About noon it blew very hard with such impetuous
gusts that it drove the sands of the coast very high,
Raising them up
to the heavens in vast whirls like great smokes. About evening when the
barks draw together, the wind was entirely calm to some, while others a
little behind or before, or more towards the land or the sea, had it
still so violent that they could not carry sail, the distance between
those becalmed and those having the wind very fresh, being often no more
than a stones throw. Presently after, the wind would assail those before
becalmed, while those that went very swift were left in a calm. Being
all close together, this seemed as if done in sport. Some of these gales
came from the E. and E.N.E. so hot and scorching that they seemed like
flames of fire. The sand raised by these winds went sometimes one way
and sometimes another; and we could sometimes see one cloud or pillar of
sand driven in three or four different directions before it fell down.
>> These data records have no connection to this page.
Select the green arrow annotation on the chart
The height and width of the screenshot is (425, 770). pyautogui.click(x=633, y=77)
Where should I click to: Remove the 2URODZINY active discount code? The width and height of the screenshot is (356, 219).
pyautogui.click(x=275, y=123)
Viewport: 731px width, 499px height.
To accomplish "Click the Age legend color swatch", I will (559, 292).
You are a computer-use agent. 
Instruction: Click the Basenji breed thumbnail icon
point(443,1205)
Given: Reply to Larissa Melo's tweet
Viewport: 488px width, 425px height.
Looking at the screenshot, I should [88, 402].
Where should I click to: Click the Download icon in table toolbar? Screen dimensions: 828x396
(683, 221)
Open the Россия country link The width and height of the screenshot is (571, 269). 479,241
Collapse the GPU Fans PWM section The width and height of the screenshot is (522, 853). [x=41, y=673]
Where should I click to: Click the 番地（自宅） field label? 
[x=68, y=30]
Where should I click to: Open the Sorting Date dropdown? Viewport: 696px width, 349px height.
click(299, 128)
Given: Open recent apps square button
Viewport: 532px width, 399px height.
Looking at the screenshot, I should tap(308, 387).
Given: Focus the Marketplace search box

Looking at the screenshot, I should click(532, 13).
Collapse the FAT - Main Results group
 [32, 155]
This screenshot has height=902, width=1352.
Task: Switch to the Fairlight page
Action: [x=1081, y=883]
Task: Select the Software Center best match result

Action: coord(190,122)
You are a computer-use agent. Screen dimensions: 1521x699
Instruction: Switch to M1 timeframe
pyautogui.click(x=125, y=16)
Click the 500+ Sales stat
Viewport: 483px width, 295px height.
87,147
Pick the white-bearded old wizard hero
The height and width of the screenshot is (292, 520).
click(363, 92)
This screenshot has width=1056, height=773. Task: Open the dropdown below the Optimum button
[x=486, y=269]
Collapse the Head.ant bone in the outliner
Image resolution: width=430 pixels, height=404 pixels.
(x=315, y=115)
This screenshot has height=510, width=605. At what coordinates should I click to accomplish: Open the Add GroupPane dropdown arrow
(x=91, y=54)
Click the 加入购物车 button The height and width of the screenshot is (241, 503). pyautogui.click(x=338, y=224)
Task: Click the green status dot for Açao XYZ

These singular changes would not have been wonderful among hills; but
were very singular where we were at such a distance from the coast. When
these winds assailed us in this manner we were at a port named Shaona,
or Shawna; and going on in this manner, sometimes hoisting and at
other times striking our sails, sometimes laughing at what we saw, and
other times in dread, we went on till near sunset, when we entered a
port named Gualibo,[306] signifying in Arabic the port of trouble,
having advanced this day and part of the former night about 13 leagues.